The shareholders, too, are to participate in the Company`s fine performance in 2000. At the Annual General Meeting the Executive and Supervisory Boards will recommend an increase in the dividend by around four cents compared with last year`s payout to € 0.60 per share.
Group revenue raised by 18.8 per cent:
In the financial year 2000 Lufthansa profited from the robust worldwide demand for air traffic services and achieved new all-time records. The Group improved overall capacity utilisation by a further 0.7 percentage point to reach an all-time high of 71.8 per cent. Lufthansa German Airlines and Lufthansa CityLine carried a combined total of 47 million passengers, a year-on-year rise of 7.4 per cent. Thanks to a marked increase in sales coupled with only a moderate expansion of capacity, the passenger load factor rose to a record 74.4 per cent.
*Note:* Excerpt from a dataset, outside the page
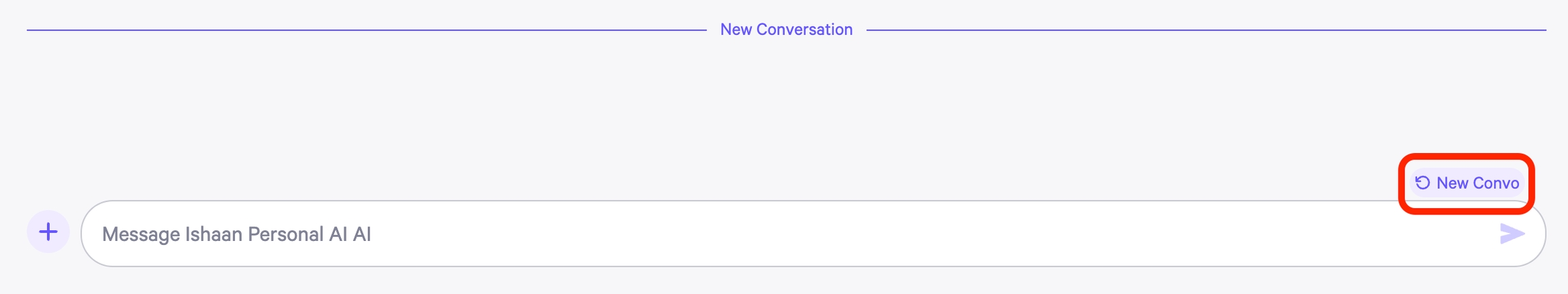Click the circular arrow icon beside New Convo

pyautogui.click(x=1422, y=182)
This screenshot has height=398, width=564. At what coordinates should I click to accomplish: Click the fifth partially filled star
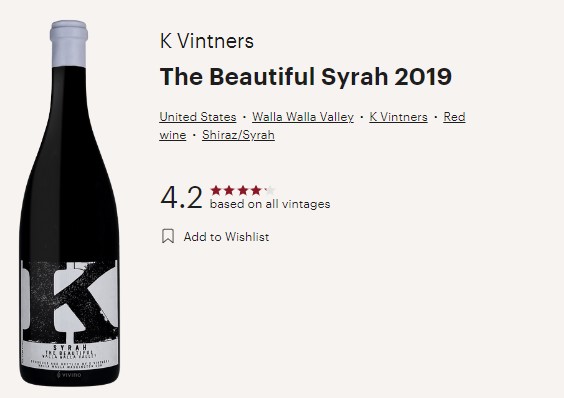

This capacity planning for the Group`s airlines turned out to be the right course. The record seat occupancy rate and higher average yields pushed up traffic revenue by 17.5 per cent. They climbed to € 12.5 billion. Passenger business alone generated € 10.0 billion, which was an improvement of 16.2 per cent compared with 1999. Air freight business also grew at an above-average rate, achieving a 23.3 per cent increase in revenue.
As the other revenue generated by non-airline business grew disproportionately, the share of traffic revenue in overall revenue declined by 0.8 percentage point to 82.6 per cent. Total Group revenue last year amounted to € 15.2 billion, a rise over twelve months of 18.8 per cent. Other operating income increased by 21.4 per cent to € 1.6 billion. This was assisted by the capital gains accruing from the disposal of an Amadeus share package in the amount of € 375 million.
Fuel price hedging strategy reaps rewards:
The cost of materials rose very sharply last year. It went up by 24.4 per cent. The main reason for this was the cost of kerosene. Our higher traffic output, surging fuel prices and cross-currency effects caused the fuel bill to soar by 65 per cent to around € 1.5 billion. Without Lufthansa`s forward-looking price hedging measures, the Group would have been forced to pay almost € 1 billion more for kerosene than in 1999.
Staff costs rose more slowly than revenue. They increased by 12.2 per cent to € 3.6 billion amid an annual average growth of the employee total by five per cent to 69,523.
Strong financial position facilitates investments in the future:
All the business segments helped to bolster the Group`s profitability last year through their earnings contributions and cash value added. The operating result earned in 2000 totalled € 1.04 billion, surpassing the corresponding figure in 1999 by 44.1 per cent. With a profit from ordinary activities of € 1.2 billion, Lufthansa once again posted a very strong earnings result. After taxes the net profit for the year comes to € 0.7 billion.
In the year 2000 Lufthansa again invested substantially in the modernisation and expansion of its fleet, spending a total of € 1.5 billion on aircraft procurement. The Company put 29 new airliners into service during the year under review. Capital expenditure on financial assets, at € 0.7 billion, was likewise up on the year. The fine earnings result, together with lower income tax payments, caused the cash flow from operating activities to swell by € 0.8 billion to € 2.1 billion. This enabled Lufthansa to finance its net capital expenditure completely from its own internally generated funds.